The problem | From the article below on Covid-19 and the economy, extract word for word the passage that begins at "Finance Minister Nirmala" and ends after "it is prudent.".

Text shown |

Finance Minister Nirmala Sitharaman has indicated that she cannot use up all her options in the first two months of the fiscal year, as there are many unknowns. Her strategy may be unpopular, but it is prudent.
There are three big unknowns — the spread of Covid-19 after the lockdown is lifted, the impact of its spread on the economy, and the impact of the slowdown in the economy on government revenues.
The spread of Covid-19 was contained during the lockdown, but the crisis is not over. A cure has not been found. A vaccine, despite all best efforts, will take a while to be developed and become accessible to all. Until then, as the country is opened up, strategies for containing the virus are still being put in place.
So far, even though the number of cases and deaths have risen, they are not as high as predicted without the lockdown. Now that offices, shops, buses and flights will resume, the virus will spread again. Testing of all employees in high-risk professions, isolation of citizens above 55-60 and those with co-morbidities, and social distancing norms are critical to how we contain the number of cases and deaths. The sooner these are enforced, the better we may do.
Impact on economy
The impact on the economy is difficult to quantify. This is the first time such a global lockdown has occurred since economists have been making models to forecast growth. Most models are built utilising past behaviour of the economy, but the present situation is completely unprecedented. Many economists who were forecasting a positive rate of growth when the lockdown was first announced are now forecasting a contraction. Forecasts are still being revised downwards.
There will be a loss in GDP simply due to not producing in the nearly two months. For a back-of-the-envelope calculation, look at the IIP: Industrial production contracted by 16 per cent in March this year.
The lockdown was announced on 24 March, which suggests that factories were shut for 20 per cent of the days in that month. The whole of April saw almost a complete lockdown. We expect to see a serious contraction — maybe 70 to 80 per cent, if the March figures are anything to go by. Similarly, in the month of May, production was shut for most of the month.

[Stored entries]
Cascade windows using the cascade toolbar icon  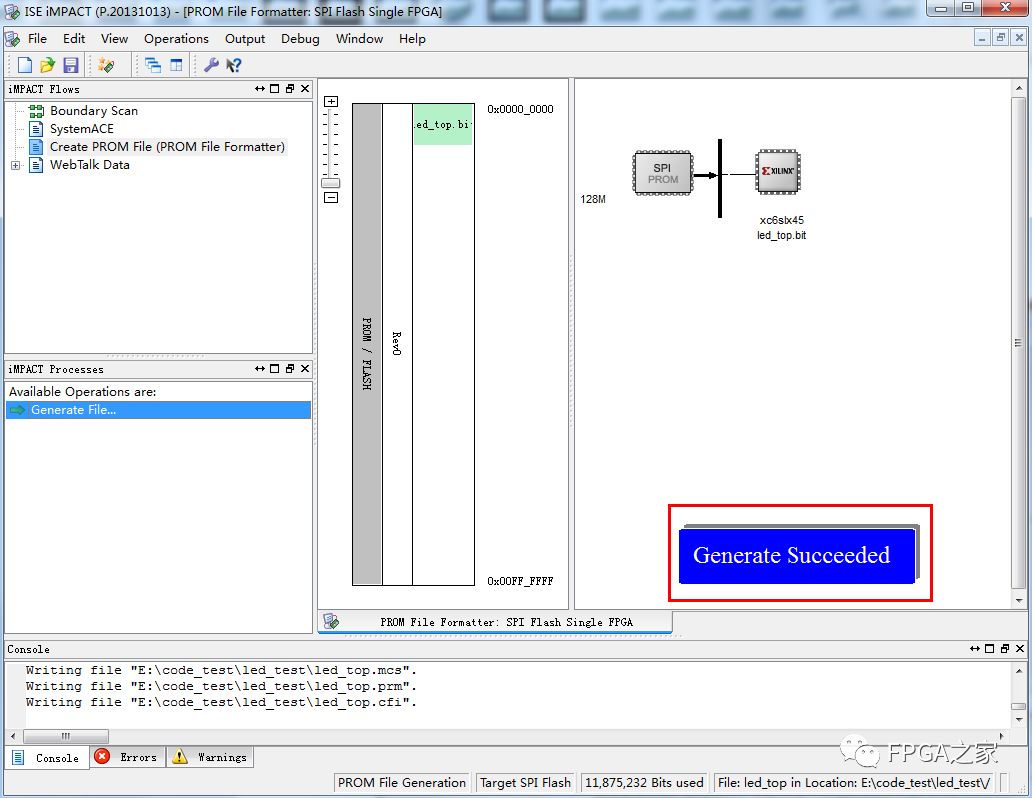coord(152,64)
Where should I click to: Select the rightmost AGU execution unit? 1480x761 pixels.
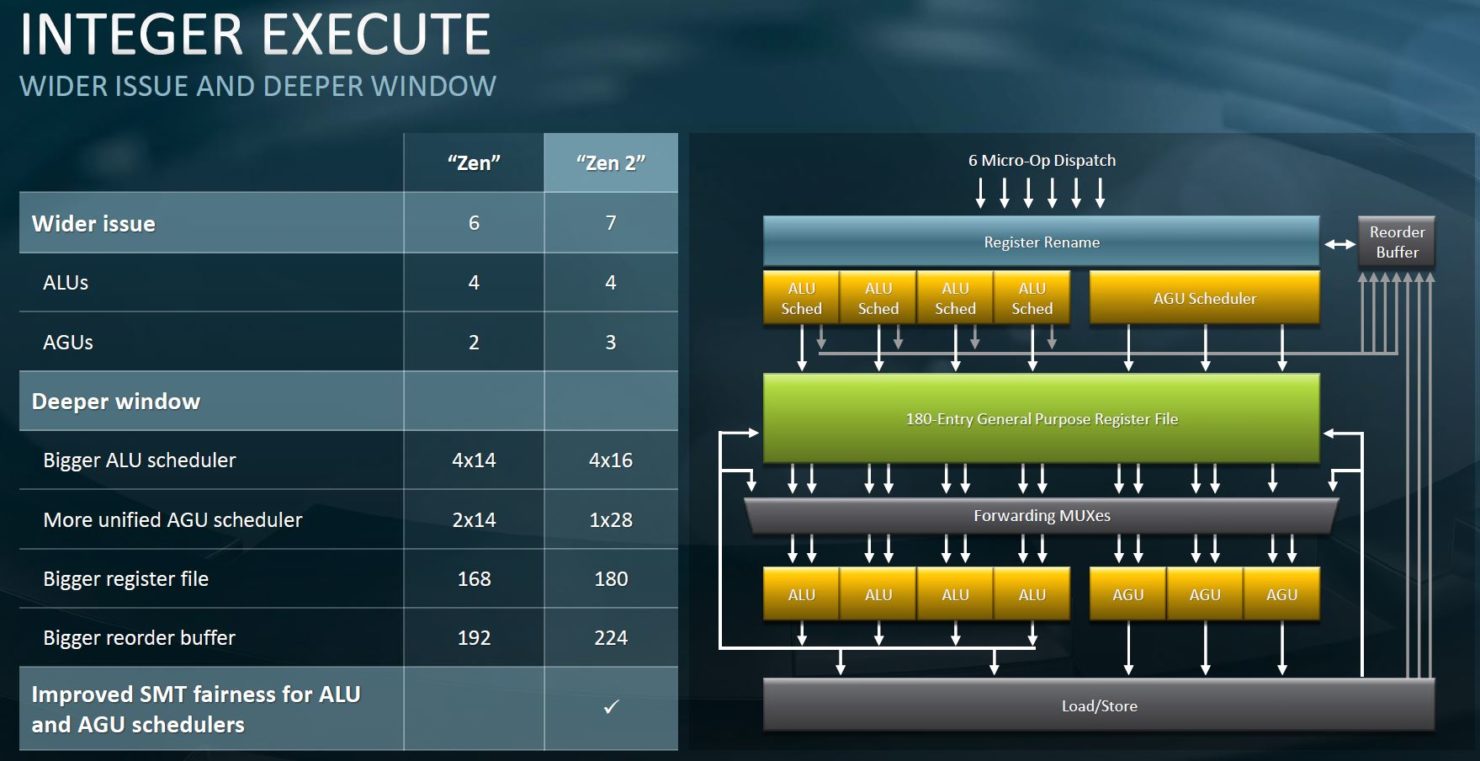click(x=1281, y=594)
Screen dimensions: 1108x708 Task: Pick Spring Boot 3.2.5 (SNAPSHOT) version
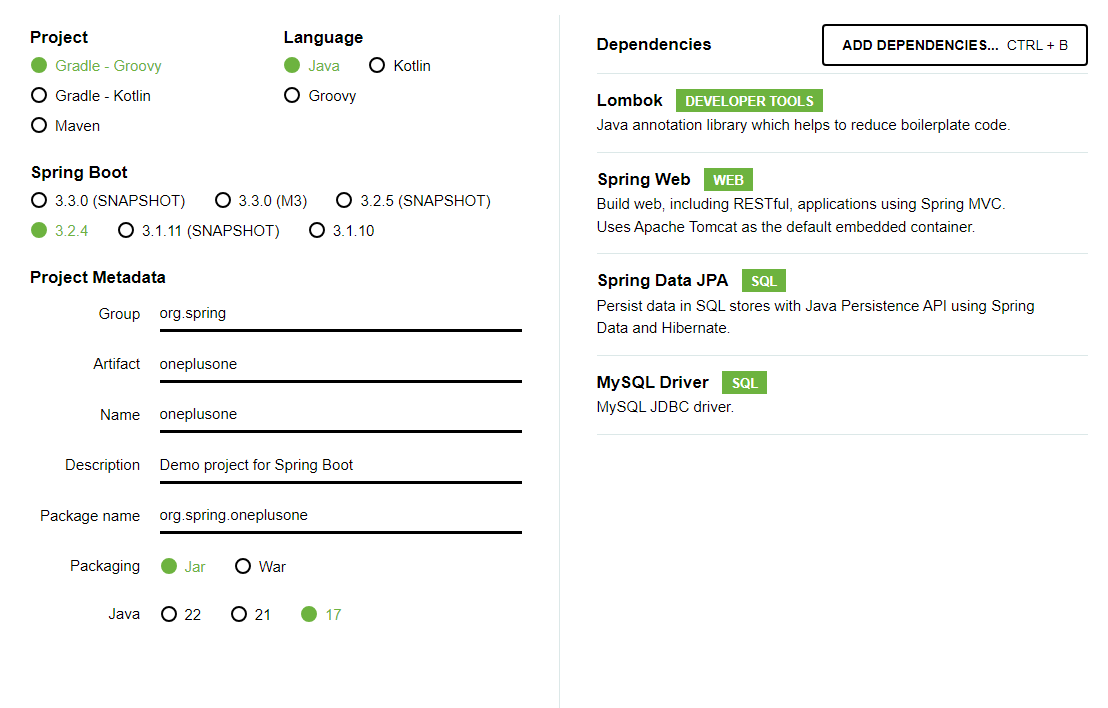(413, 201)
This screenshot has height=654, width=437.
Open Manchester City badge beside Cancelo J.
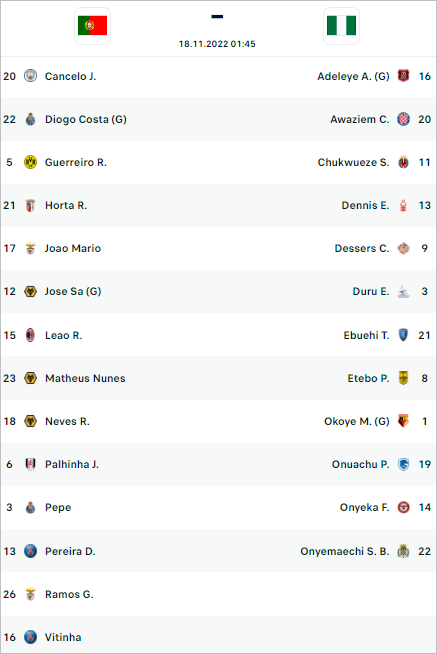30,76
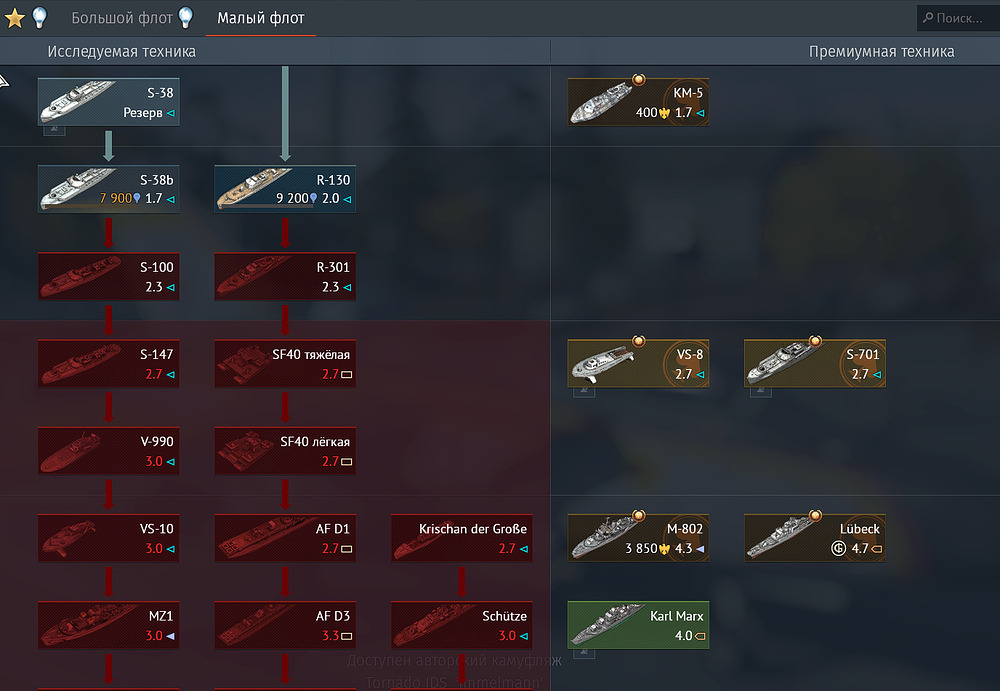Select the S-38 reserve boat card
The image size is (1000, 691).
click(108, 102)
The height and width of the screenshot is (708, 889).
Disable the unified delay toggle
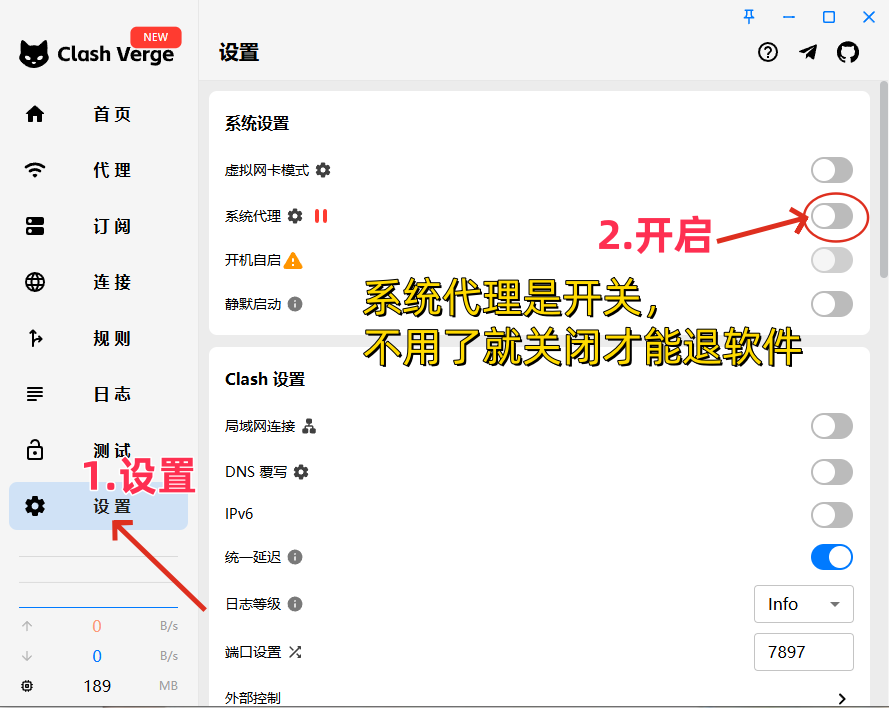(832, 557)
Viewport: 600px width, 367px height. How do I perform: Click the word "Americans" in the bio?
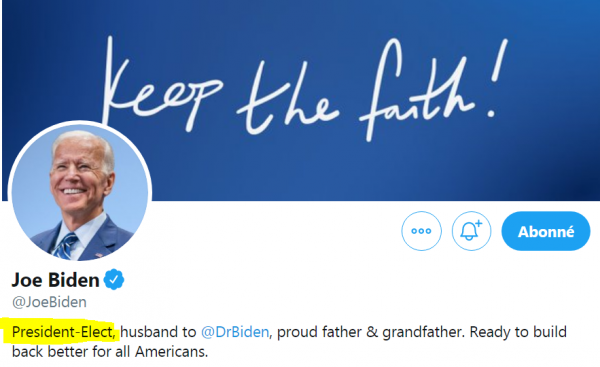pyautogui.click(x=170, y=352)
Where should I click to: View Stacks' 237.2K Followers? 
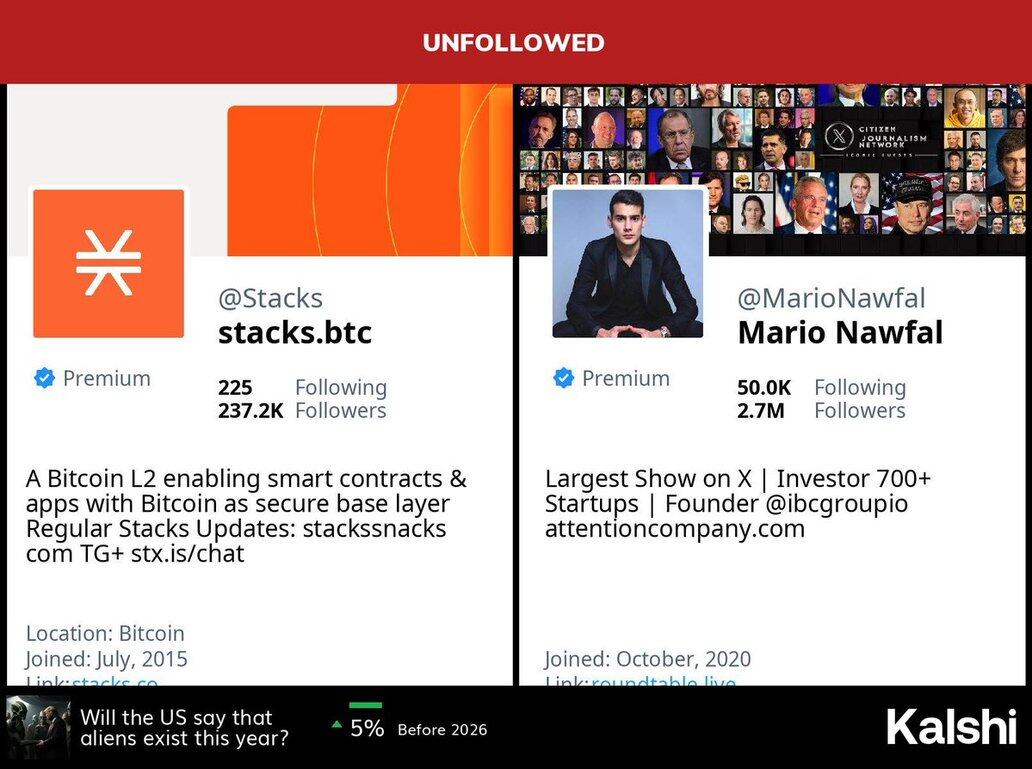[301, 410]
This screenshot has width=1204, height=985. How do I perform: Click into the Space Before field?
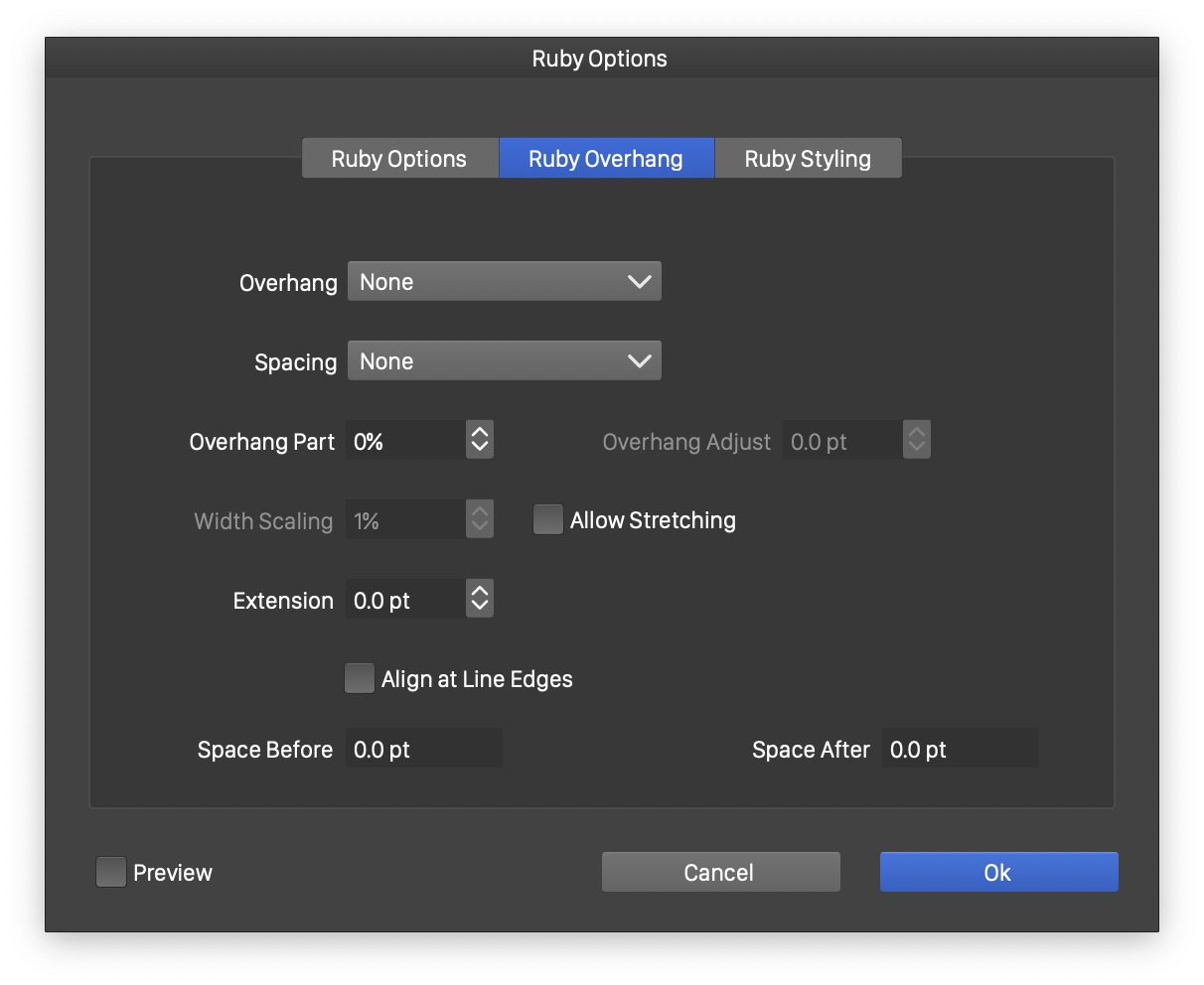(423, 749)
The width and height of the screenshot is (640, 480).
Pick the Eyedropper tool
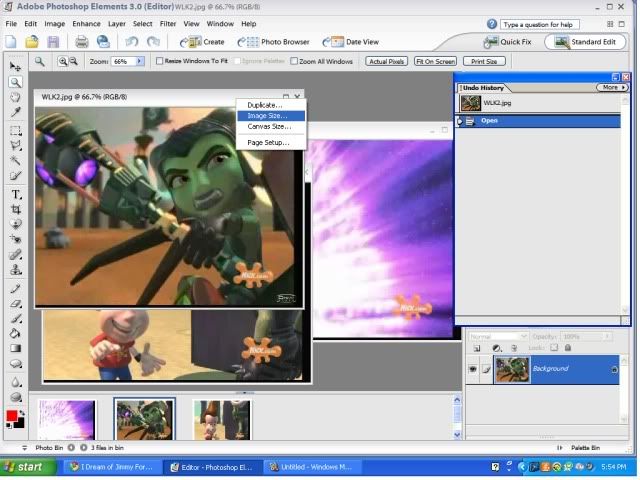(15, 113)
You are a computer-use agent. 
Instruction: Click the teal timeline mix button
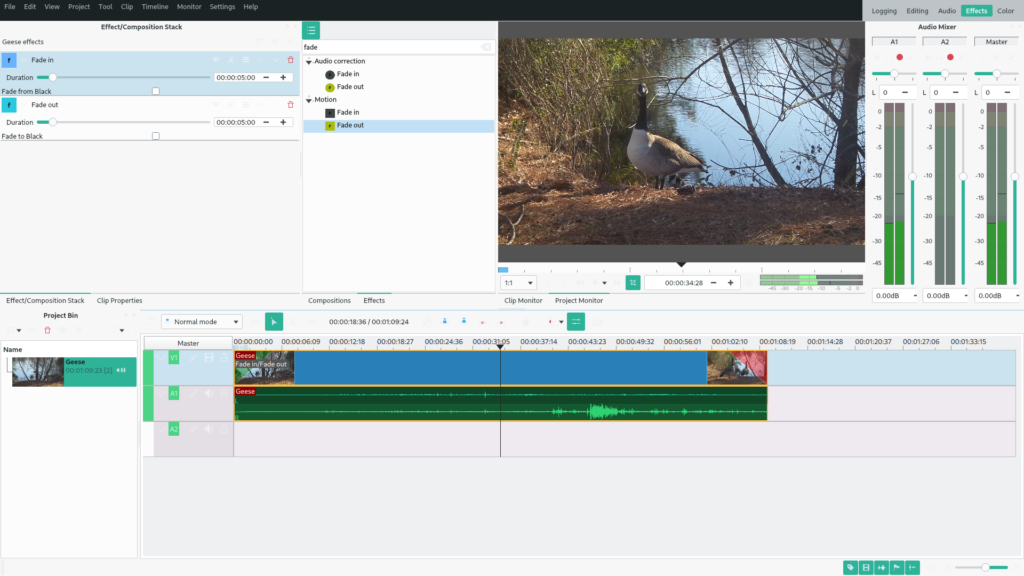click(576, 322)
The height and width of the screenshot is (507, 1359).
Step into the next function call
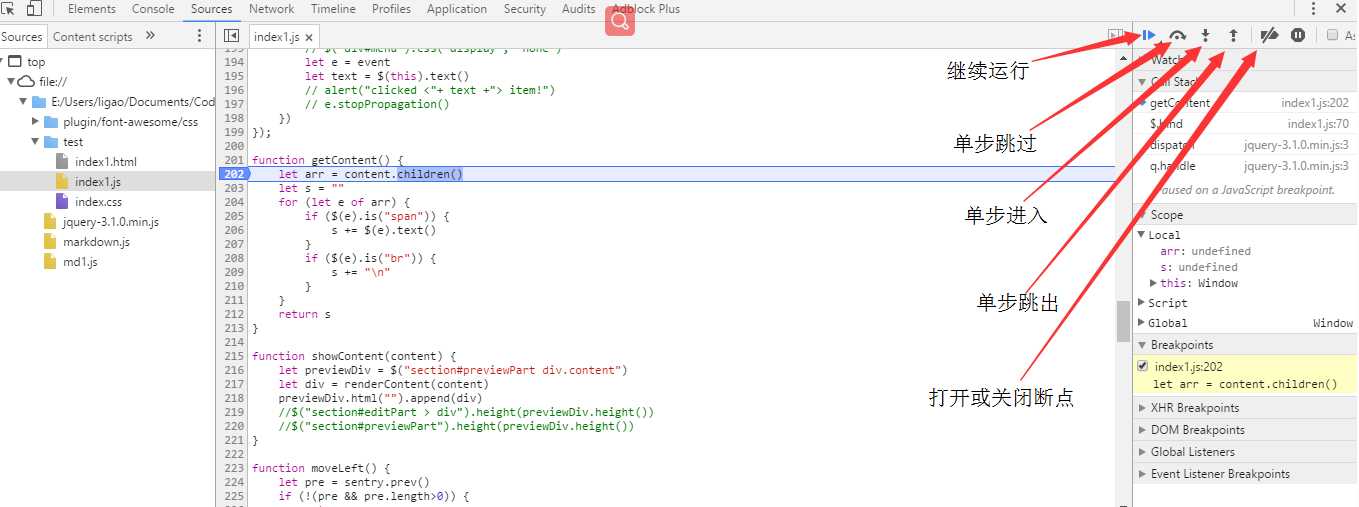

Response area |
Finance Minister Nirmala Sitharaman has indicated that she cannot use up all her options in the first two months of the fiscal year, as there are many unknowns. Her strategy may be unpopular, but it is prudent.